In contrast, the PORT-C trial used more advanced intensity-modulated radiation therapy, which allows for greater precision in radiation delivery and reduces toxicity to surrounding organs, Hales notes. However, a significant limitation of the PORT-C trial was that 23.9% of patients who were randomly assigned to receive radiation did not undergo the study treatment, thereby introducing a significant protocol adherence issue that complicates data interpretation, he reports. When analyzing outcomes based on treatment assignment, investigators observed no clear benefit with adjuvant radiotherapy, according to Hales. However, an analysis based on actual treatment received suggested a potential advantage with PORT, he states.

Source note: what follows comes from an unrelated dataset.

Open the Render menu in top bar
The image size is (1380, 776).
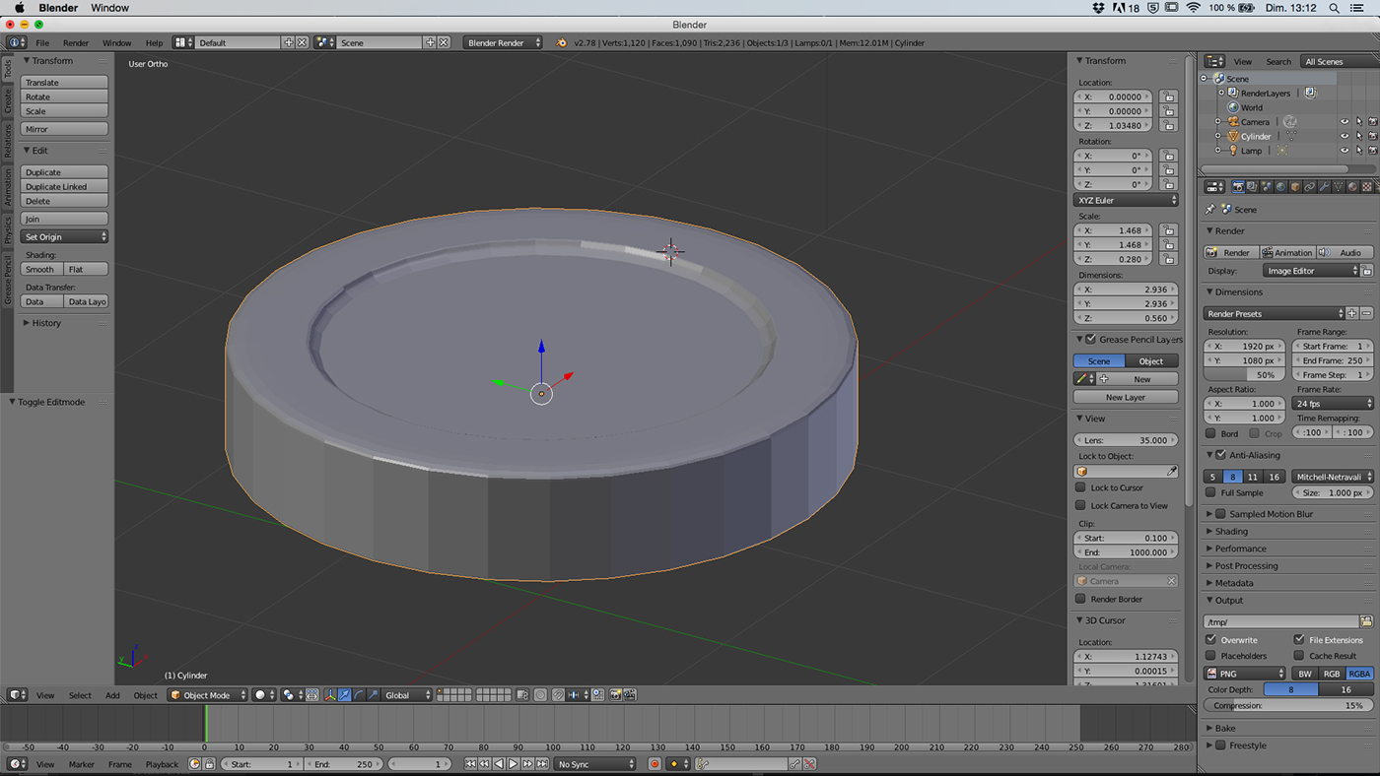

Given the conflicting results with PORT in the literature, the extrapolation of data from these trials into clinical practice remains challenging, Hales says. Although the randomized trial data do not provide sufficient evidence to support the routine use of PORT in all patients with resected stage III NSCLC, certain patient subsets might still derive benefit from this treatment approach, he concludes.